Exercise instructions
Reproduce the following entries verbatim, line for line.

Excerpted data
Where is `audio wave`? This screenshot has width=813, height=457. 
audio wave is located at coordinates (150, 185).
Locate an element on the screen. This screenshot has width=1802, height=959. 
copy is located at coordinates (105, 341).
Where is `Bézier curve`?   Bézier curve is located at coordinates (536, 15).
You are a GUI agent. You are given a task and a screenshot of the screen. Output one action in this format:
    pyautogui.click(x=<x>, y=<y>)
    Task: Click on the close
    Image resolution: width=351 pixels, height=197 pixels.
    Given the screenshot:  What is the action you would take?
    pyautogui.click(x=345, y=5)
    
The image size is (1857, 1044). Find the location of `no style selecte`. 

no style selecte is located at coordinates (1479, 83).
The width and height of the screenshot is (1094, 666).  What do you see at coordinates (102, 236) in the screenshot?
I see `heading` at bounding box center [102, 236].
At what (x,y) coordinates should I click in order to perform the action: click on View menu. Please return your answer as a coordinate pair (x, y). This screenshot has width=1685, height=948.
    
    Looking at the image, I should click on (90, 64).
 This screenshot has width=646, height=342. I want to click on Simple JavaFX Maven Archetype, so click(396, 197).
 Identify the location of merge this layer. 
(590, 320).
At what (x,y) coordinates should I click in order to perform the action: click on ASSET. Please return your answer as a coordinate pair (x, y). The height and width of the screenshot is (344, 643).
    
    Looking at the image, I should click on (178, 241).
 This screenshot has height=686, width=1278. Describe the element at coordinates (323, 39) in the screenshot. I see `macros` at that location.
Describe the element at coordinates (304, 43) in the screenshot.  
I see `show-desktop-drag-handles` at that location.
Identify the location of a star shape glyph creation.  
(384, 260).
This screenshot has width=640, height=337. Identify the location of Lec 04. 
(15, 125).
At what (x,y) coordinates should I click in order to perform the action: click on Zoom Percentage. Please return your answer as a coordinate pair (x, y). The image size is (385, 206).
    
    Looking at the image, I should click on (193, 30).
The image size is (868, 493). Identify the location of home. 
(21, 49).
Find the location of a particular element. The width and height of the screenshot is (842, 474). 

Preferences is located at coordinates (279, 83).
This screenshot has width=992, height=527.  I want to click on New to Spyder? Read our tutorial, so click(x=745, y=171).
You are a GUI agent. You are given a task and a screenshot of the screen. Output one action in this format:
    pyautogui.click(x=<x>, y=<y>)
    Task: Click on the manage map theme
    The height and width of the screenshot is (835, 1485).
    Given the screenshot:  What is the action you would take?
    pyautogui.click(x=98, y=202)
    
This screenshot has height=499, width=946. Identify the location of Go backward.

Answer to the task
Where is `audio wave`? This screenshot has width=813, height=457. 
audio wave is located at coordinates (150, 185).
Locate an element on the screen. This screenshot has width=1802, height=959. 
copy is located at coordinates (105, 341).
Where is `Bézier curve`?   Bézier curve is located at coordinates (536, 15).
You are a GUI agent. You are given a task and a screenshot of the screen. Output one action in this format:
    pyautogui.click(x=<x>, y=<y>)
    Task: Click on the close
    Image resolution: width=351 pixels, height=197 pixels.
    Given the screenshot:  What is the action you would take?
    pyautogui.click(x=345, y=5)
    
The image size is (1857, 1044). Find the location of `no style selecte`. 

no style selecte is located at coordinates (1479, 83).
The width and height of the screenshot is (1094, 666).  What do you see at coordinates (102, 236) in the screenshot?
I see `heading` at bounding box center [102, 236].
At what (x,y) coordinates should I click in order to perform the action: click on View menu. Please return your answer as a coordinate pair (x, y). This screenshot has width=1685, height=948.
    
    Looking at the image, I should click on (90, 64).
 This screenshot has width=646, height=342. I want to click on Simple JavaFX Maven Archetype, so click(396, 197).
 Identify the location of merge this layer. 
(590, 320).
At what (x,y) coordinates should I click in order to perform the action: click on ASSET. Please return your answer as a coordinate pair (x, y). The height and width of the screenshot is (344, 643).
    
    Looking at the image, I should click on (178, 241).
 This screenshot has height=686, width=1278. Describe the element at coordinates (323, 39) in the screenshot. I see `macros` at that location.
Describe the element at coordinates (304, 43) in the screenshot.  
I see `show-desktop-drag-handles` at that location.
Identify the location of a star shape glyph creation.  
(384, 260).
This screenshot has width=640, height=337. Identify the location of Lec 04. 
(15, 125).
At what (x,y) coordinates should I click in order to perform the action: click on Zoom Percentage. Please return your answer as a coordinate pair (x, y). The image size is (385, 206).
    
    Looking at the image, I should click on (193, 30).
The image size is (868, 493). Identify the location of home. 
(21, 49).
Find the location of a particular element. The width and height of the screenshot is (842, 474). 

Preferences is located at coordinates (279, 83).
This screenshot has width=992, height=527.  I want to click on New to Spyder? Read our tutorial, so click(x=745, y=171).
You are a GUI agent. You are given a task and a screenshot of the screen. Output one action in this format:
    pyautogui.click(x=<x>, y=<y>)
    Task: Click on the manage map theme
    The height and width of the screenshot is (835, 1485).
    Given the screenshot:  What is the action you would take?
    pyautogui.click(x=98, y=202)
    
This screenshot has height=499, width=946. Identify the location of Go backward.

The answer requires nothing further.